WHAT TO PRODUCE: Starting at the line that contains "This screenshot has width=755, height=726.", repeat each line exactly through the last line of the listing, and repeat nothing else.

RECORD EXCERPTS:
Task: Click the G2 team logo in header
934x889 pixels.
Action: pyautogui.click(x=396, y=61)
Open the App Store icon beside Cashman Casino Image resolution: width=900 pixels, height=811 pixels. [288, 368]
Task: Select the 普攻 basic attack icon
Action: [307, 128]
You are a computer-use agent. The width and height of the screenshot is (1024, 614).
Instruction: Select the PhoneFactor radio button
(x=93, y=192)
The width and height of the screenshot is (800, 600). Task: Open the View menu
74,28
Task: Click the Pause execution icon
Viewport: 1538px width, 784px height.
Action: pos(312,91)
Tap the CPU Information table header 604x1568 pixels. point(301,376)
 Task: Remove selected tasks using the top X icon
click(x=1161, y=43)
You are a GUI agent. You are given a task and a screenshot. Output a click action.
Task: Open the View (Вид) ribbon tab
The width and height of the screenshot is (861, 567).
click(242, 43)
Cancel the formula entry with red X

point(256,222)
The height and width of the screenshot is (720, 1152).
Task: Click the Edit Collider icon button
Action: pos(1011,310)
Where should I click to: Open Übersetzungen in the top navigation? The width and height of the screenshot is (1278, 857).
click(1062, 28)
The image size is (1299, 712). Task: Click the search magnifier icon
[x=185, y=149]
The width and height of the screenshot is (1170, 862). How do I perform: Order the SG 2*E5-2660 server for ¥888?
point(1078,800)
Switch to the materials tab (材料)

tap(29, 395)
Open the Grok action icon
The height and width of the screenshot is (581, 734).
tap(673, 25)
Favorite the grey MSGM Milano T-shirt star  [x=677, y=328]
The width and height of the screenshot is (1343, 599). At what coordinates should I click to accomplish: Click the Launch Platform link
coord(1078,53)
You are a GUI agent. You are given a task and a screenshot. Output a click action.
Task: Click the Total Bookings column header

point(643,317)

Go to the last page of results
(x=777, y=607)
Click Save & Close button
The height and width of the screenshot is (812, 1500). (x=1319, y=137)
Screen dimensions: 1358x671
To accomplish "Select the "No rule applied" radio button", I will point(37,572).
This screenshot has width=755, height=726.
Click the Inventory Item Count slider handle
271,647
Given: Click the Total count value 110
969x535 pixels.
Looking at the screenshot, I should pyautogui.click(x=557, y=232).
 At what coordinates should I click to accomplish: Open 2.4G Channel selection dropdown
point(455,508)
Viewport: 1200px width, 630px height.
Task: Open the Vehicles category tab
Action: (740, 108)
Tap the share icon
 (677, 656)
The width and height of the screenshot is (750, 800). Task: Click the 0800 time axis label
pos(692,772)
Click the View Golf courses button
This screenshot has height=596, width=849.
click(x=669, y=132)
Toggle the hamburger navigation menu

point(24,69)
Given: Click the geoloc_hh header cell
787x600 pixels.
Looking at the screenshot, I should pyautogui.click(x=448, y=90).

SOLUTION:
This screenshot has width=755, height=726.
Click the Inventory Item Count slider handle
271,647
Given: Click the Total count value 110
969x535 pixels.
Looking at the screenshot, I should pyautogui.click(x=557, y=232).
 At what coordinates should I click to accomplish: Open 2.4G Channel selection dropdown
point(455,508)
Viewport: 1200px width, 630px height.
Task: Open the Vehicles category tab
Action: (740, 108)
Tap the share icon
 (677, 656)
The width and height of the screenshot is (750, 800). Task: Click the 0800 time axis label
pos(692,772)
Click the View Golf courses button
This screenshot has height=596, width=849.
click(x=669, y=132)
Toggle the hamburger navigation menu

point(24,69)
Given: Click the geoloc_hh header cell
787x600 pixels.
Looking at the screenshot, I should pyautogui.click(x=448, y=90).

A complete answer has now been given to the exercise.